I'm writing a C program in which I need to pass messages between child processes and the main process. But the thing is, I need to do it without using the functions like msgget()
and msgsnd()
How can I implement? What kind of techniques can I use?
CodePudding user response:
There are multiple ways to communicate with children processes, it depends on your application.
Very much depends on the level of abstraction of your application.
-- If the level of abstraction is low:
If you need very fast communication, you could use shared memory (e.g. shm_open()
). But that would be complicated to synchronize correctly.
The most used method, and the method I'd use if I were in your shoes is: pipes.
It's simple, fast, and since pipes file descriptors are supported by epoll()
and those kind of asynchronous I/O APIs, you can take advantage from this fact.
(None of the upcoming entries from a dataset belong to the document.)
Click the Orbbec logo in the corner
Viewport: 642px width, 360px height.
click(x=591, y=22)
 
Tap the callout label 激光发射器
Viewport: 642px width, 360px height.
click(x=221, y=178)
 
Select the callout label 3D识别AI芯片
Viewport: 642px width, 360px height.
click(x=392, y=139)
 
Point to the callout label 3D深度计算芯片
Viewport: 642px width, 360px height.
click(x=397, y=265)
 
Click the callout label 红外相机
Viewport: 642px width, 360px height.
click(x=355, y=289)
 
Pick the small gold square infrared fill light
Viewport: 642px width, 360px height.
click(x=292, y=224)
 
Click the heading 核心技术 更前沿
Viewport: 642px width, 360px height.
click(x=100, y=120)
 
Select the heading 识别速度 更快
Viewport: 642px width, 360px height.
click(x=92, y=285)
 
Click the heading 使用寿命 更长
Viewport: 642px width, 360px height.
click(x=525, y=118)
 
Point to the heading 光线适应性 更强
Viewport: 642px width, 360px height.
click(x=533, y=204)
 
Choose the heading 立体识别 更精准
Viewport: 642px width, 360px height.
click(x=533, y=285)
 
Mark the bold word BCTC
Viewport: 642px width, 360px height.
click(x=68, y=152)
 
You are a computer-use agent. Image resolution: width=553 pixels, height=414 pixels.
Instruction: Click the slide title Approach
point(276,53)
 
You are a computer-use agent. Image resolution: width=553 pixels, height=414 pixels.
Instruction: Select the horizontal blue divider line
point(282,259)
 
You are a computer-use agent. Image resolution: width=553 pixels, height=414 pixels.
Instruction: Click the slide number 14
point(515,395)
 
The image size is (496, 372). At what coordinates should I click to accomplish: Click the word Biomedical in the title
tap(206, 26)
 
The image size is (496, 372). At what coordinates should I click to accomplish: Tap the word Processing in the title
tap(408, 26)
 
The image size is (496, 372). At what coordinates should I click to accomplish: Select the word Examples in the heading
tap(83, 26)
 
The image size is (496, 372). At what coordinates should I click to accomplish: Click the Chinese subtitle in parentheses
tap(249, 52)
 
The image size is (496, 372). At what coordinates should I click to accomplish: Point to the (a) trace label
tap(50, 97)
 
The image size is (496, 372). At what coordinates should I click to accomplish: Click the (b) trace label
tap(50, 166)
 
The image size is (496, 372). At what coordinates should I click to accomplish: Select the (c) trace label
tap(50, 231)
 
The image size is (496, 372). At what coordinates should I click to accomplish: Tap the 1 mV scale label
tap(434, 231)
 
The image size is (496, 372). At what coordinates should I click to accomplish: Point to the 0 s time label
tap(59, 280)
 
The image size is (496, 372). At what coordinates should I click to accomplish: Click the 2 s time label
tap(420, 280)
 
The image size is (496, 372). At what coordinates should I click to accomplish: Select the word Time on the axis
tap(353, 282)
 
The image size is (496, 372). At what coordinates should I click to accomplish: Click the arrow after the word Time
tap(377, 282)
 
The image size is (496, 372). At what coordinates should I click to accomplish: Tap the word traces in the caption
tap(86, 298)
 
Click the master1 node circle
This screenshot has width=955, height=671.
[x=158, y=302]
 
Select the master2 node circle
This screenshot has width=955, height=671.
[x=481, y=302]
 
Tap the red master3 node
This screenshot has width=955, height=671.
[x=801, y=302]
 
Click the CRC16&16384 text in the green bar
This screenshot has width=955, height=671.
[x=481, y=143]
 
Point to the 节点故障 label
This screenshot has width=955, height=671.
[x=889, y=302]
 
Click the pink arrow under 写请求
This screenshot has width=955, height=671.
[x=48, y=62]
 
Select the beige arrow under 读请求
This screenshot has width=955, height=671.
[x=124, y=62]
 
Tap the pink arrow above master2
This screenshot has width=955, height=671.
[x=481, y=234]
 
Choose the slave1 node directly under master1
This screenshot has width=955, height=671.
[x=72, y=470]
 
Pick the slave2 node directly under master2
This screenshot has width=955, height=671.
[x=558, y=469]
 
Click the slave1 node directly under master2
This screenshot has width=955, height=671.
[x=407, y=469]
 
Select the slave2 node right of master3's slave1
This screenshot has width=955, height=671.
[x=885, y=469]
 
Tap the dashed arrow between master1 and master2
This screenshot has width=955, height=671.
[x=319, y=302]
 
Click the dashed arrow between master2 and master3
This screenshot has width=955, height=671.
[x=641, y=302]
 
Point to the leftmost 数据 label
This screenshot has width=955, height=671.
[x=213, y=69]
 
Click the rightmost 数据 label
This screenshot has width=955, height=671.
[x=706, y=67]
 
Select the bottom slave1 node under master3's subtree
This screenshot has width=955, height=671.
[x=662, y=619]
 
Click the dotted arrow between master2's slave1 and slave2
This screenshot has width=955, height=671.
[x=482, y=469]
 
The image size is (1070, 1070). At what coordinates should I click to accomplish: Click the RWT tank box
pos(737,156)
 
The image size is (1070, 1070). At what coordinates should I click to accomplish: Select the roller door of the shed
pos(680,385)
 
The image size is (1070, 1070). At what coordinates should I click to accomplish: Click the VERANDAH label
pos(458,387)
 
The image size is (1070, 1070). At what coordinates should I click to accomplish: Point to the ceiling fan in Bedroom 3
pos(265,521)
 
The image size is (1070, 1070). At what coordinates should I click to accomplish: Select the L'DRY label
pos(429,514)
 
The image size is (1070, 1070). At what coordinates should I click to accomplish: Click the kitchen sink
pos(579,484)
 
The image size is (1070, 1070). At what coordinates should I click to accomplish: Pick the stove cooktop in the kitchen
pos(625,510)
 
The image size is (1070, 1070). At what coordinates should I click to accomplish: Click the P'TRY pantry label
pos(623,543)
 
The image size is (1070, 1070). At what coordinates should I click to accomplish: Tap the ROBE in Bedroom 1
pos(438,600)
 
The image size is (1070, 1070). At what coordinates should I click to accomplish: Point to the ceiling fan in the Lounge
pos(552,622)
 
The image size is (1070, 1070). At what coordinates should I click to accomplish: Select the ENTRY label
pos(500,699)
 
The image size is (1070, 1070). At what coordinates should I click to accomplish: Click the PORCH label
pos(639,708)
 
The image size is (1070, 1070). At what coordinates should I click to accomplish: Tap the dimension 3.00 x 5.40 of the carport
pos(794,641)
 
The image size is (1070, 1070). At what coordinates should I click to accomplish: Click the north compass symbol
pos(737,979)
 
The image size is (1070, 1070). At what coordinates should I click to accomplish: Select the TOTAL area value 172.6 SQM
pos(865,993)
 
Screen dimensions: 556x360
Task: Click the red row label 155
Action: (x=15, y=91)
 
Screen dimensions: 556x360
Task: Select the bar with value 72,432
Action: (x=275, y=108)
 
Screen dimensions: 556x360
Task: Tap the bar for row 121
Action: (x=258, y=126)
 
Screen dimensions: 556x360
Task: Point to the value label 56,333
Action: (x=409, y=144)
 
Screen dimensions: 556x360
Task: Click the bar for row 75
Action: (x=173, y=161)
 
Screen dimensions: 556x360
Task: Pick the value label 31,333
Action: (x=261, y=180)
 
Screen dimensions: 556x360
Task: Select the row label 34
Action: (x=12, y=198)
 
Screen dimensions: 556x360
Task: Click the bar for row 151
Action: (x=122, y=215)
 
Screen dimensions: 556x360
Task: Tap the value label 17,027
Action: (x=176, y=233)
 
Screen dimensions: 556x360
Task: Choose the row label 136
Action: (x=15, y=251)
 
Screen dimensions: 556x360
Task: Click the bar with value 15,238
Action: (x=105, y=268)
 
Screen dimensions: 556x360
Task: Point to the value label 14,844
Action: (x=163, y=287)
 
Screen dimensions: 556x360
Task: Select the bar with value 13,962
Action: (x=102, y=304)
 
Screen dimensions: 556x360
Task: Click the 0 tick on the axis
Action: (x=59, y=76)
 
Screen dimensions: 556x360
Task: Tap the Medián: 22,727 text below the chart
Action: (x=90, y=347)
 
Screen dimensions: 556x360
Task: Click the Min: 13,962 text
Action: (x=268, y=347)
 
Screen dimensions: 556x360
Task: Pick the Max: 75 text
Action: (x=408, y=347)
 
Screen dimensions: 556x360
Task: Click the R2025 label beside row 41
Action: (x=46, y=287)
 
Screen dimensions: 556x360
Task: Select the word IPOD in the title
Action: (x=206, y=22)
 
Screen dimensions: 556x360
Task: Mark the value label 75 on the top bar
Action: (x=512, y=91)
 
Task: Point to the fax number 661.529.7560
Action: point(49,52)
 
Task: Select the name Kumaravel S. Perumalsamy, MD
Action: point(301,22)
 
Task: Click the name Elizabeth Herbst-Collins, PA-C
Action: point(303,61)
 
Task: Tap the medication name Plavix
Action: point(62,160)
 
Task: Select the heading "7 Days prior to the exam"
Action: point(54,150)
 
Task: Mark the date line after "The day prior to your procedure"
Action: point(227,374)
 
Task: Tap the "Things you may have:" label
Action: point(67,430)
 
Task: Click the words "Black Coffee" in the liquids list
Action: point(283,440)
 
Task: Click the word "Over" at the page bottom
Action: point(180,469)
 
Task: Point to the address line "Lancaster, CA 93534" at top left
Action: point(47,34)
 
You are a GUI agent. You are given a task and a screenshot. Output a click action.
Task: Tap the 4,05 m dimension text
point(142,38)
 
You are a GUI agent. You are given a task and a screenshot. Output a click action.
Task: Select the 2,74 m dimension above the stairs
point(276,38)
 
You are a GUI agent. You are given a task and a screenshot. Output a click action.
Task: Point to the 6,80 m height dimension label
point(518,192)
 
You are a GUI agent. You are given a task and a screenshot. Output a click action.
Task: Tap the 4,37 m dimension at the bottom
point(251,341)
Another plus is that, if your application grows, and you need to communicate with remote processes (processes that are not in your local machine), adapting pipes to sockets is very easy, basically it's still the same reading/writing from/to a file descriptor.
Also, Unix-domain sockets (which in other platforms are called "named pipes") let you to have a server process that creates a listening socket with a very well known name (e.g. an entry in the filesystem, such as /tmp/my_socket
) and all clients in the local machine can connect to that.
Pipes, networking sockets, or unix-domain sockets are very interchangeable solutions, because - as said before - all involve reading/writing data from/to a file descriptor, so you can reuse the code.
The disadvantage with a file descriptor is that you're writing data to a stream of bytes, so you need to implement the "message streaming protocol" of your messages by yourself, to "unstream" your messages (marshalling/unmarshalling), but that's not so complicated in the most of the cases, and that also depends on the kind of messages you're sending.
I'd pass on other solutions such as memory mapped files and so on.
-- If the level of abstraction is higher:
You could use a 3rd party message passing system, such as RabbitMQ, ZMQ, and so on.